The US president is not a fan of Facebook's new cryptocurrency.
What is Facebook’s cryptocurrency Libra?
Libra isn't actually Facebook's cryptocurrency, but the project of the Libra Association, which Facebook co-founded.
The Libra association is a non-profit organization run by different companies, such as Uber, PayPal, Visa, MasterCard, Spotify, eBay, Vodafone, Mercy Corps and more, which have invested at least 10 million each. The association hopes to grow to 100 members, and will have headquarters in Switzerland. Each member, including the social media network only gets one vote. It should be available from the beginning of next year, to anyone with internet access, including the users who don’t have access to banks, and will have lower fees, with instant cross-border transactions.
Another benefit is that the more popular Libra becomes, the more exposure other crypto coins will get, which can also become a threat to the banking system. Unlike bitcoin and some other cryptocurrencies, which aren't backed by anything and are highly volatile, Libra will be anchored to a basket of assets, such as major global currencies, like the dollar and the euro.

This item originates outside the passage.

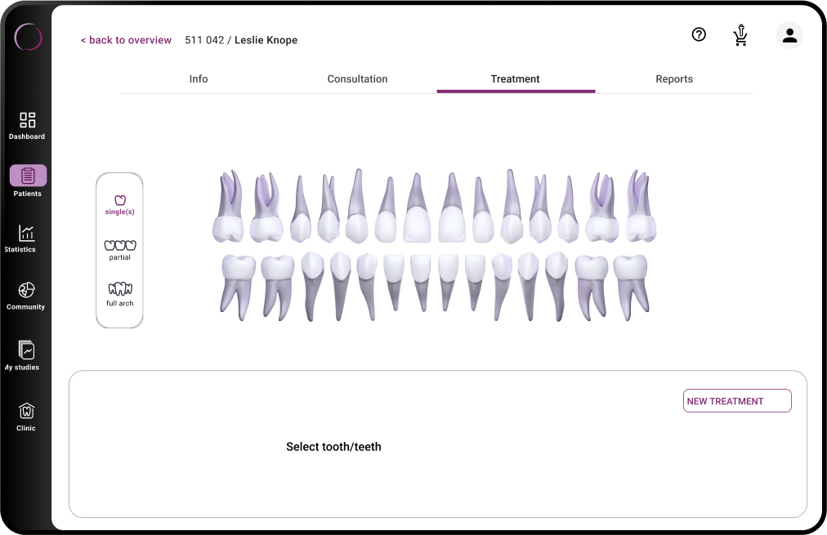This screenshot has height=535, width=827.
Task: Select the upper left-most molar tooth
Action: point(228,209)
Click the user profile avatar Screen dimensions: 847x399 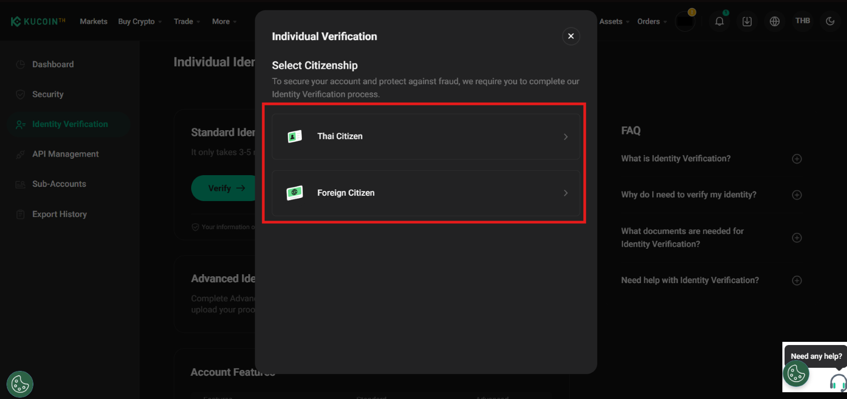[685, 22]
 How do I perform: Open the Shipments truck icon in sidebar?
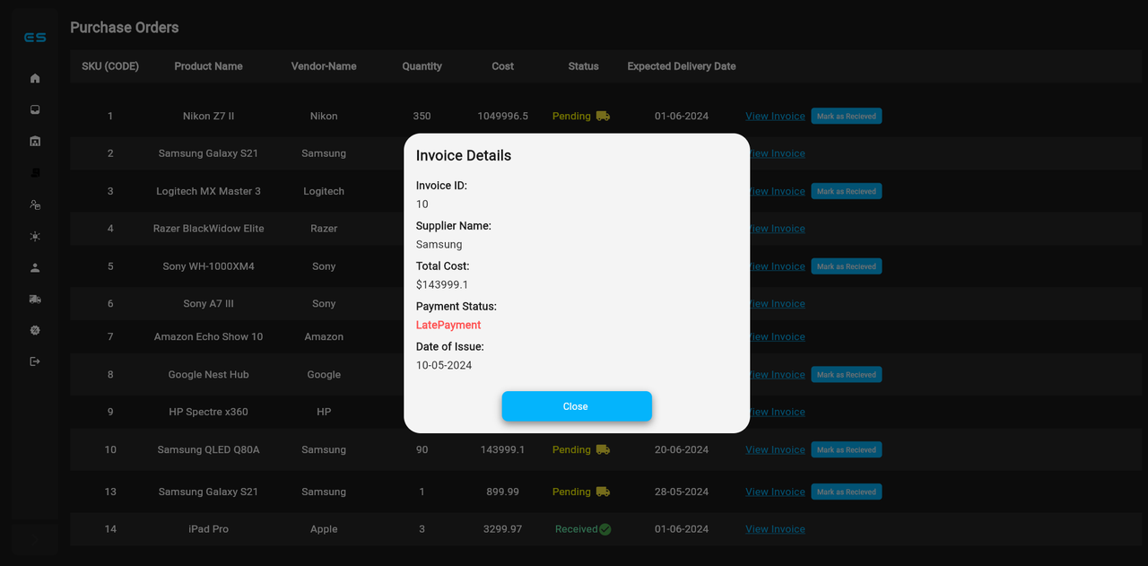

Facebook will also create the Callibra wallet, which will be built into Messenger, WhatsApp, or as a separate app. However, the main issue arising here is privacy, as Facebook has proven many times it can’t be trusted. Don’t worry – Callibra won’t be mingling payments with your Facebook data, so it won’t be used for ad targeting. Your identity won’t be connected to your public transactions.
Donald Trump is not a fan of Libra
The US president stated in a series of 3 tweets in July that he’s not a fan of cryptocurrencies.
"Facebook Libra’s 'virtual currency' will have little standing or dependability," he tweeted. "If Facebook and other companies want to become a bank, they must seek a new Banking Charter and become subject to all Banking Regulations, just like other Banks."
Trump included a patriotic statement that the US dollar is still the main currency, and he wouldn’t want other cryptocurrencies to become its rivals.
Mr. Trump’s comments followed a day after Jay Powell, the chairman of the US Federal Reserve, suggested that Libra needs to resolve “serious concerns” over “privacy, money laundering, consumer protection and financial stability”.